- Task description -
Line by line, transcribe all of the entries exactly.

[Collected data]
┌──
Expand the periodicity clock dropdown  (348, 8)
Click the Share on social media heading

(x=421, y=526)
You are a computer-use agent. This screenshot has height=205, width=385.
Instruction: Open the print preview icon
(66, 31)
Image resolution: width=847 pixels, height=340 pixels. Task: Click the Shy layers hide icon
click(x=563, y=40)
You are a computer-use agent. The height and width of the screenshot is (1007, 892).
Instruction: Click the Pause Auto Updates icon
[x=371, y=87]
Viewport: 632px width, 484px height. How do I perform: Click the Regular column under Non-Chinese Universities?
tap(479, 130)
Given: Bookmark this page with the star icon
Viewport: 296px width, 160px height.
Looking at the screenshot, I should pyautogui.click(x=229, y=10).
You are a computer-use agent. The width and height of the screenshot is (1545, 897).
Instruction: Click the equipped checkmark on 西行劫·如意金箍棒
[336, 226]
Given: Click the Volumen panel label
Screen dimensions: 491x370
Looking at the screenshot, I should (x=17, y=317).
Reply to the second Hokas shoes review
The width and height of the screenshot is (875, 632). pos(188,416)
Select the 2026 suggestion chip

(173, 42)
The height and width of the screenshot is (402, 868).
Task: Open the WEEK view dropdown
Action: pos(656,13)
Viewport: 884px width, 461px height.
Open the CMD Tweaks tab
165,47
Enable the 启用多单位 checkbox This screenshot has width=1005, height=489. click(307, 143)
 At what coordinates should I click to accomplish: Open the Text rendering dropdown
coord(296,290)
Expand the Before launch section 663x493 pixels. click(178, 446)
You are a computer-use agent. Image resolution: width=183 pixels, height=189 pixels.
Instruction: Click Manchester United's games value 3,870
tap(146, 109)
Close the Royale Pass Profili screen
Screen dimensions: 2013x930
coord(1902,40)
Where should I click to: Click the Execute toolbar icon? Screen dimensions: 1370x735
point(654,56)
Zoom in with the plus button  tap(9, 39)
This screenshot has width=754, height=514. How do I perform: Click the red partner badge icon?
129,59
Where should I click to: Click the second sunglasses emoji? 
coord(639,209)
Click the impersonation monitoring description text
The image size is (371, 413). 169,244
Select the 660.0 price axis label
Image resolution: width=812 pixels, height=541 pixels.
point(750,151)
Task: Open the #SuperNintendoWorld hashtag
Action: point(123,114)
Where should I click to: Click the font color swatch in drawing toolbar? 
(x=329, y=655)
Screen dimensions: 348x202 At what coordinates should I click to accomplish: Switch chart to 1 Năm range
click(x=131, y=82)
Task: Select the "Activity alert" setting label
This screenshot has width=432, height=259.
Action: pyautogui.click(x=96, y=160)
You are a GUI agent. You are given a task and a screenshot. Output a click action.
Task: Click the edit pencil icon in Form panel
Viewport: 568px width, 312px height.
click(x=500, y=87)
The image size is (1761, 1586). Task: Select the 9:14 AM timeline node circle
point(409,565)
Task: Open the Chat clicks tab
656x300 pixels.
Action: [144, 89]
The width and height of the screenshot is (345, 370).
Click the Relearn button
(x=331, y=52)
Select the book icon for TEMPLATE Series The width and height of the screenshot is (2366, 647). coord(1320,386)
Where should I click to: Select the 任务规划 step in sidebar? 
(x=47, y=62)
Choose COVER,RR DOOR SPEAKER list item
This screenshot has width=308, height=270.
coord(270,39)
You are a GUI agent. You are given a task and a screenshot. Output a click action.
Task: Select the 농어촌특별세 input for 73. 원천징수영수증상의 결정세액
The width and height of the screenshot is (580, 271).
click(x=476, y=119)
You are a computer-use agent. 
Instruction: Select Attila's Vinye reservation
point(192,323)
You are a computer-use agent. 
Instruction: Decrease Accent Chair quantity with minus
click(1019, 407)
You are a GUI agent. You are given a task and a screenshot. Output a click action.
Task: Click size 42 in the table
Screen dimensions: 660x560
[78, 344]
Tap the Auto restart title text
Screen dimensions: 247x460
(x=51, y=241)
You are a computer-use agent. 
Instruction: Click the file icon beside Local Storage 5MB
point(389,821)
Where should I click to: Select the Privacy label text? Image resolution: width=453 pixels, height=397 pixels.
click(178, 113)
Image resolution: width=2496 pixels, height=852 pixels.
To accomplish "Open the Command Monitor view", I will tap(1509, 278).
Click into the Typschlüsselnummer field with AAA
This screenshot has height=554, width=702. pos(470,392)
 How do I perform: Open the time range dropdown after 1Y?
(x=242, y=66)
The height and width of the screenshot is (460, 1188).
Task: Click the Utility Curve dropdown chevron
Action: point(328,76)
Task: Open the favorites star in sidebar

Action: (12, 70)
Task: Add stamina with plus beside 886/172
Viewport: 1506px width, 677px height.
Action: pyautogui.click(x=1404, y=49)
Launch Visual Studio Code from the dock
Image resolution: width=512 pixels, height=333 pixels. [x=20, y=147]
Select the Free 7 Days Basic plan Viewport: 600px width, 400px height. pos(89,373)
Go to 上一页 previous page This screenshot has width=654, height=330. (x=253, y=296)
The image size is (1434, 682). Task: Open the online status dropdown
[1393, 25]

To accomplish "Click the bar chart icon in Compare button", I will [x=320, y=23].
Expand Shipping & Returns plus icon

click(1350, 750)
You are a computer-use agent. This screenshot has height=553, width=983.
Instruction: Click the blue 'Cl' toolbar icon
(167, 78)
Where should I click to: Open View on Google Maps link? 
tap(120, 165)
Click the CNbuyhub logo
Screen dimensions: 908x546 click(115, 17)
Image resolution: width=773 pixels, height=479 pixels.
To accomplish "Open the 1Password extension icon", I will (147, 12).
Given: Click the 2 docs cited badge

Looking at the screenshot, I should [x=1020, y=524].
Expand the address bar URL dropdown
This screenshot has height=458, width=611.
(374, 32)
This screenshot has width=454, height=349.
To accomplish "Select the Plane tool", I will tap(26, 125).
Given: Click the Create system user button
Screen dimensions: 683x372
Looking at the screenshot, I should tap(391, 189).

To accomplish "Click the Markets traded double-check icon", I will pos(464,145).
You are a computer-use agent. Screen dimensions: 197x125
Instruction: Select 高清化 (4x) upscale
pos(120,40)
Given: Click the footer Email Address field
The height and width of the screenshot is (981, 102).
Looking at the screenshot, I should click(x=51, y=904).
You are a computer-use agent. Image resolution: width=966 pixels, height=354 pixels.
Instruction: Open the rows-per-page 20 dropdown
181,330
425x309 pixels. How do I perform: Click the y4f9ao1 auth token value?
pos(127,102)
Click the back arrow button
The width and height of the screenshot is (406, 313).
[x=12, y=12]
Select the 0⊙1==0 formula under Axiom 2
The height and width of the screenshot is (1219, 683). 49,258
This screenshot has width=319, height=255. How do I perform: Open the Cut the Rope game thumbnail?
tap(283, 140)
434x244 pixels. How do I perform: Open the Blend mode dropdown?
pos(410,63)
└──
- Answer to this problem -
Expand the periodicity clock dropdown  (348, 8)
Click the Share on social media heading

(x=421, y=526)
You are a computer-use agent. This screenshot has height=205, width=385.
Instruction: Open the print preview icon
(66, 31)
Image resolution: width=847 pixels, height=340 pixels. Task: Click the Shy layers hide icon
click(x=563, y=40)
You are a computer-use agent. The height and width of the screenshot is (1007, 892).
Instruction: Click the Pause Auto Updates icon
[x=371, y=87]
Viewport: 632px width, 484px height. How do I perform: Click the Regular column under Non-Chinese Universities?
tap(479, 130)
Given: Bookmark this page with the star icon
Viewport: 296px width, 160px height.
Looking at the screenshot, I should pyautogui.click(x=229, y=10).
You are a computer-use agent. The width and height of the screenshot is (1545, 897).
Instruction: Click the equipped checkmark on 西行劫·如意金箍棒
[336, 226]
Given: Click the Volumen panel label
Screen dimensions: 491x370
Looking at the screenshot, I should (x=17, y=317).
Reply to the second Hokas shoes review
The width and height of the screenshot is (875, 632). pos(188,416)
Select the 2026 suggestion chip

(173, 42)
The height and width of the screenshot is (402, 868).
Task: Open the WEEK view dropdown
Action: pos(656,13)
Viewport: 884px width, 461px height.
Open the CMD Tweaks tab
165,47
Enable the 启用多单位 checkbox This screenshot has width=1005, height=489. click(307, 143)
 At what coordinates should I click to accomplish: Open the Text rendering dropdown
coord(296,290)
Expand the Before launch section 663x493 pixels. click(178, 446)
You are a computer-use agent. Image resolution: width=183 pixels, height=189 pixels.
Instruction: Click Manchester United's games value 3,870
tap(146, 109)
Close the Royale Pass Profili screen
Screen dimensions: 2013x930
coord(1902,40)
Where should I click to: Click the Execute toolbar icon? Screen dimensions: 1370x735
point(654,56)
Zoom in with the plus button  tap(9, 39)
This screenshot has width=754, height=514. How do I perform: Click the red partner badge icon?
129,59
Where should I click to: Click the second sunglasses emoji? 
coord(639,209)
Click the impersonation monitoring description text
The image size is (371, 413). 169,244
Select the 660.0 price axis label
Image resolution: width=812 pixels, height=541 pixels.
point(750,151)
Task: Open the #SuperNintendoWorld hashtag
Action: point(123,114)
Where should I click to: Click the font color swatch in drawing toolbar? 
(x=329, y=655)
Screen dimensions: 348x202 At what coordinates should I click to accomplish: Switch chart to 1 Năm range
click(x=131, y=82)
Task: Select the "Activity alert" setting label
This screenshot has width=432, height=259.
Action: pyautogui.click(x=96, y=160)
You are a GUI agent. You are given a task and a screenshot. Output a click action.
Task: Click the edit pencil icon in Form panel
Viewport: 568px width, 312px height.
click(x=500, y=87)
The image size is (1761, 1586). Task: Select the 9:14 AM timeline node circle
point(409,565)
Task: Open the Chat clicks tab
656x300 pixels.
Action: [144, 89]
The width and height of the screenshot is (345, 370).
Click the Relearn button
(x=331, y=52)
Select the book icon for TEMPLATE Series The width and height of the screenshot is (2366, 647). coord(1320,386)
Where should I click to: Select the 任务规划 step in sidebar? 
(x=47, y=62)
Choose COVER,RR DOOR SPEAKER list item
This screenshot has width=308, height=270.
coord(270,39)
You are a GUI agent. You are given a task and a screenshot. Output a click action.
Task: Select the 농어촌특별세 input for 73. 원천징수영수증상의 결정세액
The width and height of the screenshot is (580, 271).
click(x=476, y=119)
You are a computer-use agent. 
Instruction: Select Attila's Vinye reservation
point(192,323)
You are a computer-use agent. 
Instruction: Decrease Accent Chair quantity with minus
click(1019, 407)
You are a GUI agent. You are given a task and a screenshot. Output a click action.
Task: Click size 42 in the table
Screen dimensions: 660x560
[78, 344]
Tap the Auto restart title text
Screen dimensions: 247x460
(x=51, y=241)
You are a computer-use agent. 
Instruction: Click the file icon beside Local Storage 5MB
point(389,821)
Where should I click to: Select the Privacy label text? Image resolution: width=453 pixels, height=397 pixels.
click(178, 113)
Image resolution: width=2496 pixels, height=852 pixels.
To accomplish "Open the Command Monitor view", I will tap(1509, 278).
Click into the Typschlüsselnummer field with AAA
This screenshot has height=554, width=702. pos(470,392)
 How do I perform: Open the time range dropdown after 1Y?
(x=242, y=66)
The height and width of the screenshot is (460, 1188).
Task: Click the Utility Curve dropdown chevron
Action: point(328,76)
Task: Open the favorites star in sidebar

Action: (12, 70)
Task: Add stamina with plus beside 886/172
Viewport: 1506px width, 677px height.
Action: pyautogui.click(x=1404, y=49)
Launch Visual Studio Code from the dock
Image resolution: width=512 pixels, height=333 pixels. [x=20, y=147]
Select the Free 7 Days Basic plan Viewport: 600px width, 400px height. pos(89,373)
Go to 上一页 previous page This screenshot has width=654, height=330. (x=253, y=296)
The image size is (1434, 682). Task: Open the online status dropdown
[1393, 25]

To accomplish "Click the bar chart icon in Compare button", I will [x=320, y=23].
Expand Shipping & Returns plus icon

click(1350, 750)
You are a computer-use agent. This screenshot has height=553, width=983.
Instruction: Click the blue 'Cl' toolbar icon
(167, 78)
Where should I click to: Open View on Google Maps link? 
tap(120, 165)
Click the CNbuyhub logo
Screen dimensions: 908x546 click(115, 17)
Image resolution: width=773 pixels, height=479 pixels.
To accomplish "Open the 1Password extension icon", I will (147, 12).
Given: Click the 2 docs cited badge

Looking at the screenshot, I should [x=1020, y=524].
Expand the address bar URL dropdown
This screenshot has height=458, width=611.
(374, 32)
This screenshot has width=454, height=349.
To accomplish "Select the Plane tool", I will tap(26, 125).
Given: Click the Create system user button
Screen dimensions: 683x372
Looking at the screenshot, I should tap(391, 189).

To accomplish "Click the Markets traded double-check icon", I will pos(464,145).
You are a computer-use agent. Screen dimensions: 197x125
Instruction: Select 高清化 (4x) upscale
pos(120,40)
Given: Click the footer Email Address field
The height and width of the screenshot is (981, 102).
Looking at the screenshot, I should click(x=51, y=904).
You are a computer-use agent. Image resolution: width=966 pixels, height=354 pixels.
Instruction: Open the rows-per-page 20 dropdown
181,330
425x309 pixels. How do I perform: Click the y4f9ao1 auth token value?
pos(127,102)
Click the back arrow button
The width and height of the screenshot is (406, 313).
[x=12, y=12]
Select the 0⊙1==0 formula under Axiom 2
The height and width of the screenshot is (1219, 683). 49,258
This screenshot has width=319, height=255. How do I perform: Open the Cut the Rope game thumbnail?
tap(283, 140)
434x244 pixels. How do I perform: Open the Blend mode dropdown?
pos(410,63)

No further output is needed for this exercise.